Peter describes the vibe of the festival as joyous. Not only is it Australia’s biggest choral festival, it’s also a contemporary music festival, a cabaret festival, an east coast road trip and the place to come to hone musical skills. Workshops sell out fast so get in quick. There’s still time to join up for the chance to work with the Choir of St James, a celebrated Sydney choir. Participants in the workshop get the opportunity to perform as part of the festival’s Sacred Music Concert on 8 July.
For festival goers who prefer a fireside sing-a-long, head to Salamanca Place on Sunday, 8 July for the Big Sing Bonfire. Also new to 2018 is pub choirs which Peter says will be “…an absolute hoot. Cuddle up with someone and sing your guts out.”

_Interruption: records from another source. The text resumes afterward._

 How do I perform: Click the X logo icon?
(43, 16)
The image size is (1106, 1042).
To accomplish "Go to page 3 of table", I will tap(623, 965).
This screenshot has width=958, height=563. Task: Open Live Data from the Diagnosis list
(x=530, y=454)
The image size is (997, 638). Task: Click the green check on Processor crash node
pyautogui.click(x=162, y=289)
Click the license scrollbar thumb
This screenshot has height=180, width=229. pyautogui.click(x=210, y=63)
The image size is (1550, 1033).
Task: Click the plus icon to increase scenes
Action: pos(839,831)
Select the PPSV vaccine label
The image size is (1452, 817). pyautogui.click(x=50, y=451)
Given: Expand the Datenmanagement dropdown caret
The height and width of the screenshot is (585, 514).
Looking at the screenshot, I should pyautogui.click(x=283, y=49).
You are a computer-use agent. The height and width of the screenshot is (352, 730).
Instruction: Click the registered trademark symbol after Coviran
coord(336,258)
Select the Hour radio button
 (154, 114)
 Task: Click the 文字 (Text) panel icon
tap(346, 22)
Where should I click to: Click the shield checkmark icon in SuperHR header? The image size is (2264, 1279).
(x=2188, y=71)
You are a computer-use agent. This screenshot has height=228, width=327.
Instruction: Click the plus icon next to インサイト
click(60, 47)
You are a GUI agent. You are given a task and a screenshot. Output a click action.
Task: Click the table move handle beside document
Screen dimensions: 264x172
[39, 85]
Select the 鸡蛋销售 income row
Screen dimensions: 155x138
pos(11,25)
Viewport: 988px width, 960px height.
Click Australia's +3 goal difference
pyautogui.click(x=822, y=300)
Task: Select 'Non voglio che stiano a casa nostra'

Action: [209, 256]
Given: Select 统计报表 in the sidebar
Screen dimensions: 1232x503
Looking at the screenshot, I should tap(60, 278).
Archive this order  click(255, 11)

The trip up the east coast conjures up images of medieval European minstrels who travelled through tiny hamlets to share music, news and good cheer. “It’s a fun road trip that brings music to the towns along the way,” says Peter. “There’s a bit of everything – blues, roots, pop, country.”
Back in Hobart, the cabaret show adds jazz and mayhem to the choral mix. “It’s a grown-up’s playground in there,” says Peter. The only thing left to do is get involved.